Finding an Attorney (If You’re Still Looking)

If you’re looking for an attorney to review your interior design contract, search for a business or commercial attorney who regularly handles service agreements, construction-adjacent contracts, and risk allocation for creative services. Not every business attorney knows the specific liability landscape of design work.

When you reach out, ask: Do you review interior design or creative service agreements? Are you familiar with construction and remodeling project risk, COIs, and indemnity language? Can you help strengthen my contract while keeping it readable and enforceable?

A good contract attorney will often find gaps you didn’t know were there, and translate dense language into plain terms your clients will actually sign. Essential Interior Design Contract Clauses to Protect Your Business is a good baseline to review before that conversation, so you know what to ask about.

Insurance Language Doesn’t Replace Operational Discipline

A tight contract is valuable. But the insurance section doesn’t remove the need for clean operations. Documented selections and approvals, clear scope in writing, and confirming contractor coverage before work starts are the practices that actually reduce risk. The contract captures the structure; the operations protect it.

For more on the operational systems that work alongside your contract, Business Insurance for Interior Designers covers the full landscape of what types of coverage make sense for design firms at different stages.
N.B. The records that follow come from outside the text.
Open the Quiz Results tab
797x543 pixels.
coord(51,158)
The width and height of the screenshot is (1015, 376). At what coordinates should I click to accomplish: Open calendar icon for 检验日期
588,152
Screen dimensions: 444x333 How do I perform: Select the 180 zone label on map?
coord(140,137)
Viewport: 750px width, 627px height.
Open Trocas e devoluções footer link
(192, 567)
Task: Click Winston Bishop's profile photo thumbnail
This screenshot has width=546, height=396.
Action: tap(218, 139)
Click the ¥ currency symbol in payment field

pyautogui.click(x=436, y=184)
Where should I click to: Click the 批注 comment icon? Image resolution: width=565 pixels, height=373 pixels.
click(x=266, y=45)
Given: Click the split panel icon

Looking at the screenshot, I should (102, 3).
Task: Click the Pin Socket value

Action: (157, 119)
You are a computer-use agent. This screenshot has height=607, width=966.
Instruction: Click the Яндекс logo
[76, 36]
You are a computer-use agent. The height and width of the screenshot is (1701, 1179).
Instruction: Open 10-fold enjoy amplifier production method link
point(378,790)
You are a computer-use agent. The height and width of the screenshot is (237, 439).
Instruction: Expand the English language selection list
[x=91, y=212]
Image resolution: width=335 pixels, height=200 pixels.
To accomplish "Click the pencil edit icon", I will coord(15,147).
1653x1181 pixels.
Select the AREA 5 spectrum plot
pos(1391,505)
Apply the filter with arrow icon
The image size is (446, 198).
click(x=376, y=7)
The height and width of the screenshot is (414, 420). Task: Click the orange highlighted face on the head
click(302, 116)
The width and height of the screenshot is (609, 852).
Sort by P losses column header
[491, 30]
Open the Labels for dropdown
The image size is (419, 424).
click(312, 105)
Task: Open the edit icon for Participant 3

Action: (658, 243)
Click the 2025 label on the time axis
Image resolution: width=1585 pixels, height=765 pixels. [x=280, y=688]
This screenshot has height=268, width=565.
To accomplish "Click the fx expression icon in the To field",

The goal is a contract that is clear, a coverage setup that is appropriate for your scope, and a process that prevents situations that would ever require either to be tested.

A Quick Note

Before you move on: Add one high-level insurance sentence to your agreement or T&Cs. Add one sentence that your coverage does not extend to contractors or trades. Add a COI request right for contractors when relevant. Create a saved response for when clients ask for your insurance information. Ask your attorney to review the indemnity and hold harmless language specifically.

That’s the update. It’s a half-hour of work that will save a much longer conversation later.